# WRITTEN TASK
Reproduce every line of text in the material below exactly as it appears, and leave out the pictures.

++++++++++

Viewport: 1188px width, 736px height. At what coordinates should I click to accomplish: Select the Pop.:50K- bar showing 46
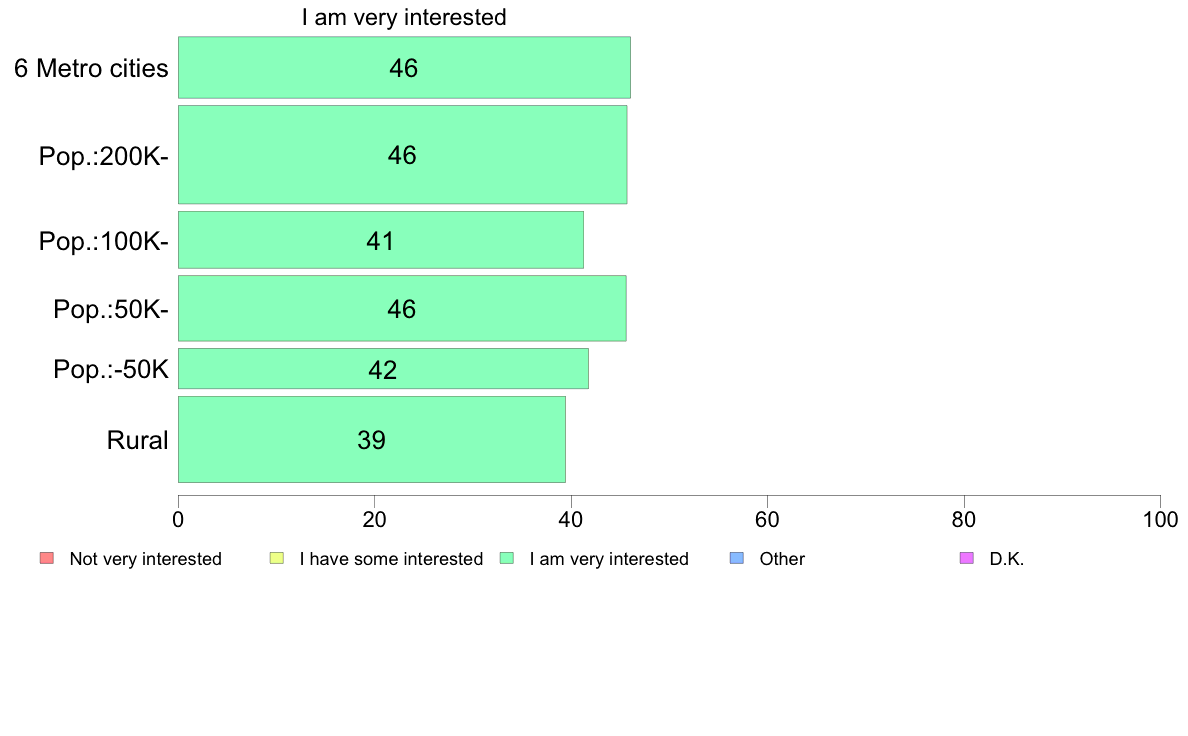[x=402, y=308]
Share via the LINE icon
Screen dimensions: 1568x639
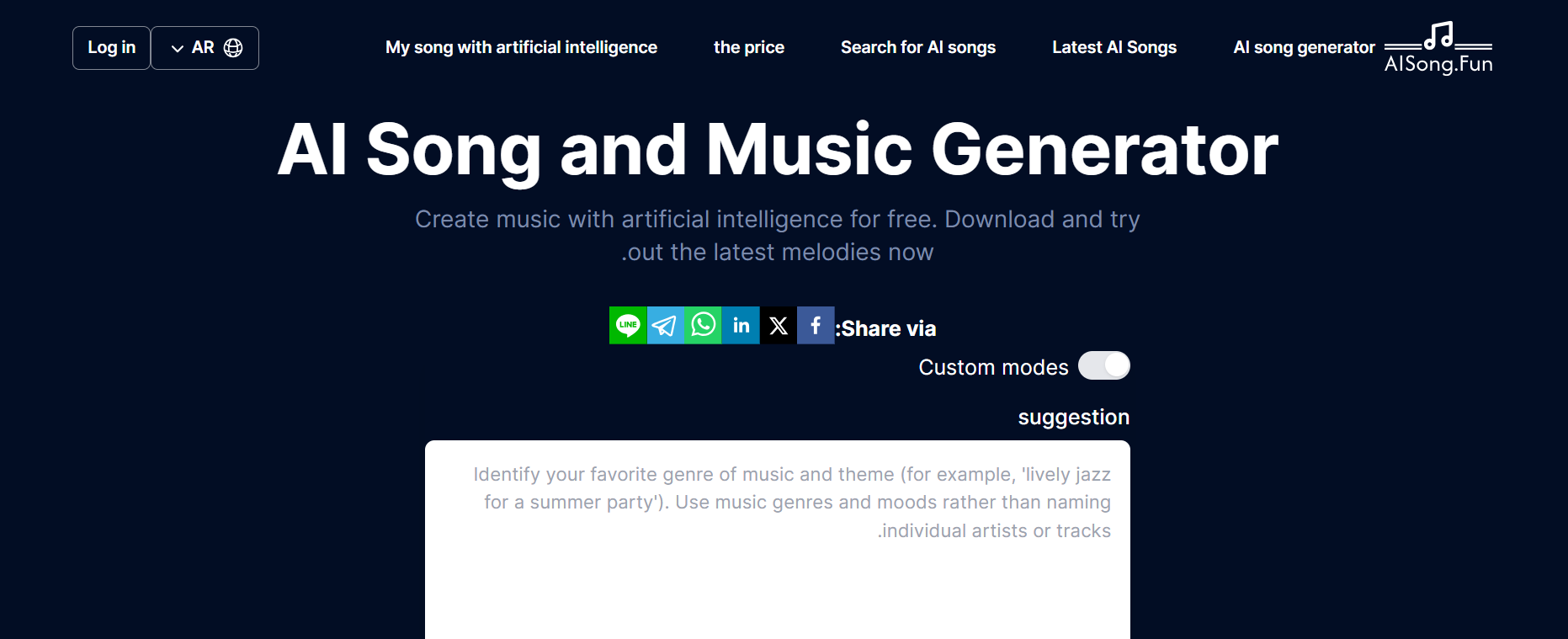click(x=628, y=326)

++++++++++

# THE RESULT
Viewport: 1188px width, 736px height. At what coordinates should I click to accomplish: Select the Pop.:50K- bar showing 46
[x=402, y=308]
Share via the LINE icon
Screen dimensions: 1568x639
click(x=628, y=326)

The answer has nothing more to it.